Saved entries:
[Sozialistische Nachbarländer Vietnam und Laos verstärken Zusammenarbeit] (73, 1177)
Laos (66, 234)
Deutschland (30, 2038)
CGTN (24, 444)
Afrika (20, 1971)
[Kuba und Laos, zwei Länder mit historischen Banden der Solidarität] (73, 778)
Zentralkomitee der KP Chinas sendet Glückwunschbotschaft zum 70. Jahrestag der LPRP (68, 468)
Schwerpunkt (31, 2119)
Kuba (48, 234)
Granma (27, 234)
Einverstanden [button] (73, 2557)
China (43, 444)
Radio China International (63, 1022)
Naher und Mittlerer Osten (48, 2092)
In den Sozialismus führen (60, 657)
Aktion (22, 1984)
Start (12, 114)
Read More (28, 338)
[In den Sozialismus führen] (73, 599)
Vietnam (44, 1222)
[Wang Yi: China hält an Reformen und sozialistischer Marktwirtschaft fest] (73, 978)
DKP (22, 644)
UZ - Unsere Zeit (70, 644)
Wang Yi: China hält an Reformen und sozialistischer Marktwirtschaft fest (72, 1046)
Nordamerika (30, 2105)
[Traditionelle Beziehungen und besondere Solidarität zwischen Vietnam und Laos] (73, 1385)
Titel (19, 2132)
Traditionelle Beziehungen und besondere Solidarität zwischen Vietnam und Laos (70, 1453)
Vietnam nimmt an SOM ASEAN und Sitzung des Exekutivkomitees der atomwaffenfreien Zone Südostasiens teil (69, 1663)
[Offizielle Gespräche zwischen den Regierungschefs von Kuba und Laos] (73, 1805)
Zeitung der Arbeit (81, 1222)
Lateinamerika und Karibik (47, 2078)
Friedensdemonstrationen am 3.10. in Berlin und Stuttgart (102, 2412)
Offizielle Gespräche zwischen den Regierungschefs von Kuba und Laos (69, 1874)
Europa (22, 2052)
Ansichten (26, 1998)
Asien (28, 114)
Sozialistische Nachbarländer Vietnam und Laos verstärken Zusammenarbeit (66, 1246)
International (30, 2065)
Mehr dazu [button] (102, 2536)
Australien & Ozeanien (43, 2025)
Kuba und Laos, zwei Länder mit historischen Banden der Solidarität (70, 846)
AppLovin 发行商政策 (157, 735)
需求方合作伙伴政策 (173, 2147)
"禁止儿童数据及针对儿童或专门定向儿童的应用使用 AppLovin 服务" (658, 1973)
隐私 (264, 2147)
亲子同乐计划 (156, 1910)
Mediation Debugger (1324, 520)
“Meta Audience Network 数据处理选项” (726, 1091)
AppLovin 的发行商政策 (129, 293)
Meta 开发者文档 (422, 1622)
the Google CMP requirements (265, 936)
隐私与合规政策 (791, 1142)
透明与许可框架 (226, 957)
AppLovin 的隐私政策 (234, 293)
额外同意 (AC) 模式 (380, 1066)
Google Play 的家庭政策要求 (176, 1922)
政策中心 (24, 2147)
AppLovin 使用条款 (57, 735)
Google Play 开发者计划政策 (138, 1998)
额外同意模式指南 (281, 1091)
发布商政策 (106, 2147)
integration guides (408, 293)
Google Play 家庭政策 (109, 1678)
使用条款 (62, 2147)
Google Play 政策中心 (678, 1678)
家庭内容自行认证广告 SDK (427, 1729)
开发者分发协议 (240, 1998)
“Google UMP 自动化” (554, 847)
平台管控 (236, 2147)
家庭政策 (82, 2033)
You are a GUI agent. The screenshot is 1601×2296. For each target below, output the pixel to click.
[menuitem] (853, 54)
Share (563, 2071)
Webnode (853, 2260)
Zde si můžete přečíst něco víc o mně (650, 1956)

- _TASK REQUIREMENTS_
Set down each record verbatim.

- _EXERCISE SOLUTION_
[Sozialistische Nachbarländer Vietnam und Laos verstärken Zusammenarbeit] (73, 1177)
Laos (66, 234)
Deutschland (30, 2038)
CGTN (24, 444)
Afrika (20, 1971)
[Kuba und Laos, zwei Länder mit historischen Banden der Solidarität] (73, 778)
Zentralkomitee der KP Chinas sendet Glückwunschbotschaft zum 70. Jahrestag der LPRP (68, 468)
Schwerpunkt (31, 2119)
Kuba (48, 234)
Granma (27, 234)
Einverstanden [button] (73, 2557)
China (43, 444)
Radio China International (63, 1022)
Naher und Mittlerer Osten (48, 2092)
In den Sozialismus führen (60, 657)
Aktion (22, 1984)
Start (12, 114)
Read More (28, 338)
[In den Sozialismus führen] (73, 599)
Vietnam (44, 1222)
[Wang Yi: China hält an Reformen und sozialistischer Marktwirtschaft fest] (73, 978)
DKP (22, 644)
UZ - Unsere Zeit (70, 644)
Wang Yi: China hält an Reformen und sozialistischer Marktwirtschaft fest (72, 1046)
Nordamerika (30, 2105)
[Traditionelle Beziehungen und besondere Solidarität zwischen Vietnam und Laos] (73, 1385)
Titel (19, 2132)
Traditionelle Beziehungen und besondere Solidarität zwischen Vietnam und Laos (70, 1453)
Vietnam nimmt an SOM ASEAN und Sitzung des Exekutivkomitees der atomwaffenfreien Zone Südostasiens teil (69, 1663)
[Offizielle Gespräche zwischen den Regierungschefs von Kuba und Laos] (73, 1805)
Zeitung der Arbeit (81, 1222)
Lateinamerika und Karibik (47, 2078)
Friedensdemonstrationen am 3.10. in Berlin und Stuttgart (102, 2412)
Offizielle Gespräche zwischen den Regierungschefs von Kuba und Laos (69, 1874)
Europa (22, 2052)
Ansichten (26, 1998)
Asien (28, 114)
Sozialistische Nachbarländer Vietnam und Laos verstärken Zusammenarbeit (66, 1246)
International (30, 2065)
Mehr dazu [button] (102, 2536)
Australien & Ozeanien (43, 2025)
Kuba und Laos, zwei Länder mit historischen Banden der Solidarität (70, 846)
AppLovin 发行商政策 (157, 735)
需求方合作伙伴政策 (173, 2147)
"禁止儿童数据及针对儿童或专门定向儿童的应用使用 AppLovin 服务" (658, 1973)
隐私 (264, 2147)
亲子同乐计划 (156, 1910)
Mediation Debugger (1324, 520)
“Meta Audience Network 数据处理选项” (726, 1091)
AppLovin 的发行商政策 (129, 293)
Meta 开发者文档 (422, 1622)
the Google CMP requirements (265, 936)
隐私与合规政策 (791, 1142)
透明与许可框架 (226, 957)
AppLovin 的隐私政策 (234, 293)
额外同意 (AC) 模式 (380, 1066)
Google Play 的家庭政策要求 (176, 1922)
政策中心 (24, 2147)
AppLovin 使用条款 (57, 735)
Google Play 开发者计划政策 (138, 1998)
额外同意模式指南 (281, 1091)
发布商政策 (106, 2147)
integration guides (408, 293)
Google Play 家庭政策 (109, 1678)
使用条款 (62, 2147)
Google Play 政策中心 (678, 1678)
家庭内容自行认证广告 SDK (427, 1729)
开发者分发协议 (240, 1998)
“Google UMP 自动化” (554, 847)
平台管控 (236, 2147)
家庭政策 (82, 2033)
You are a GUI agent. The screenshot is 1601×2296. For each target below, output the pixel to click.
[menuitem] (853, 54)
Share (563, 2071)
Webnode (853, 2260)
Zde si můžete přečíst něco víc o mně (650, 1956)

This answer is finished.